土佐和紙(とさわし)
【所在地】 高知県土佐市/吾川郡/高岡郡/香美郡/長岡郡
【主製品】 楮紙・表具用紙・美術工芸紙・書道用紙・色紙・短冊・障子紙・雁皮紙・麻紙・卒業証書用紙・図引紙・典具帖紙・奉書紙・版画用紙・須崎半紙
土佐和紙の起源は定かではありませんが、平安時代の『延喜式』献上品として土佐の紙の名が文献に登場しています。土佐和紙が広く知られるようになったのは、16世紀末の土佐七色紙の出現によります。この紙が徳川幕府への献上品となり、さらにこの流れをくんで薬袋紙(やくたいし)、青土佐紙等の染紙が有名になってゆきました。

こうして江戸時代末期には全国有数の産地だったのですが、さらに紙業界の大恩人といわれる吉井源太の登場がありました。翁は製紙用具の改良、原料の栽培、時代に即した多くの新しい紙の発明に加え、広く海外に市場を求めました。その功績により、明治時代の中頃には圧倒的な全国一の生産を誇るようになったのです。

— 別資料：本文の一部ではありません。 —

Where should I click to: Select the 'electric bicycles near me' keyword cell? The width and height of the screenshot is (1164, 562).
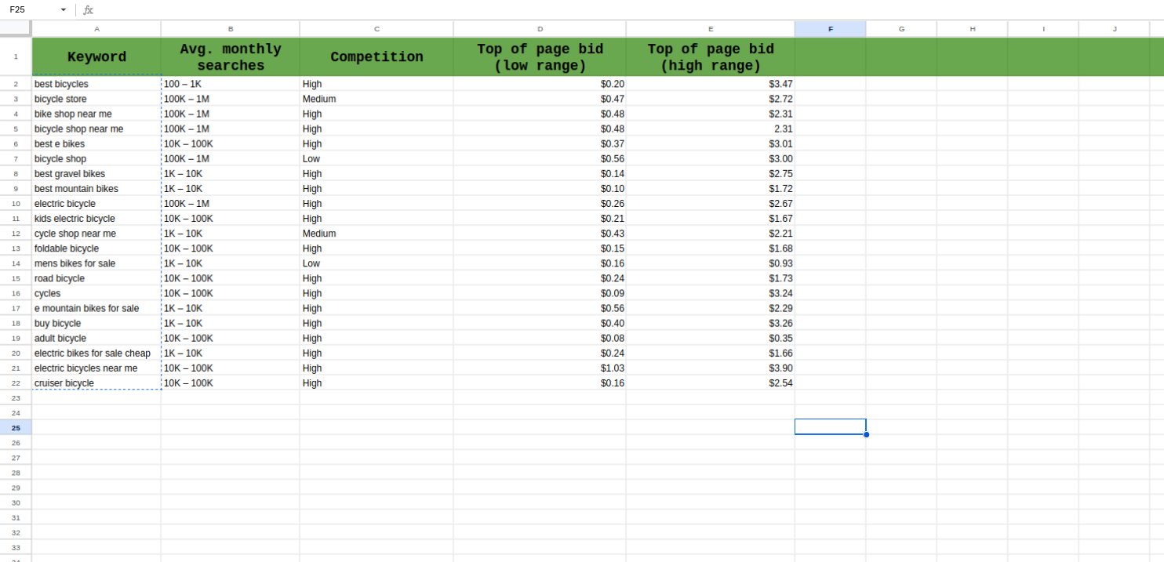tap(86, 368)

こうして紙業王国土佐を誇ったわけですが、戦後の日本の高度成長の荒波にもまれ、全国の例に洩れず衰退を余儀なくされてゆきました。

このような状況の中で活性化を図るべく協同組合が結成され、全国に先駆けてさまざまな事業に取り組んで今日に至っています。
主要都市で開催される展示会、アメリカ、ヨーロッパ等の海外普及、原材料の確保等多くの事業を行なっていますが、中でも土佐和紙の窓口としての共同販売は最大の事業といえます。

土佐和紙は施設面においても恵まれており、昭和60年にオープンした土佐和紙伝統産業会館(いの町紙の博物館)はまさに土佐和紙の殿堂として広く親しまれています。
伊野町を走る国道 33号線に面した場所にゆったりと構える和洋折衷の建物がそれです。「和紙の歴史」「原料と用具」「手漉き教室」「現代の和紙」の4室からなり、土佐和紙のことがよく分かるだけでなく、現在高知県で漉かれている和紙が一堂に展示されています。また、常時紙に関連した特別展も開催されており、好評を得ています。
平成7年には、伊野町に高知県立紙産業技術センター(前高知県紙業試験場)が装いを新たにオープンし、手漉き、機械すきを問わず研究されています。

現在の和紙業界にとっての最大の問題点は後継者にあります。平成7年、伊野町の国道194号線沿いに和紙体験実習館をメインとする土佐和紙工芸村が完成しました。訪れた人たちが和紙の体験を楽しめると同時に、ここは土佐和紙の後継者の育成の場でもあります。

現在 10名ほどの後継者が研修に励んでいます。全国一を誇る良質の原料生産、優れた用具製作、高度な製紙技術の三位一体に裏付けされた土佐和紙は、その種類の豊富さが最大の特徴といえます。

また、その品質は高い評価を受けており、中でも、昭和 48年に「土佐典具帖紙(とさてんぐじょうし)」、昭和52年に「土佐清帳紙(とさせいちょうし)」が国の無形文化財(記録選択)に指定され、さらに昭和51年には「土佐和紙」の名称で国の伝統工芸品の指定を受けるに至りました。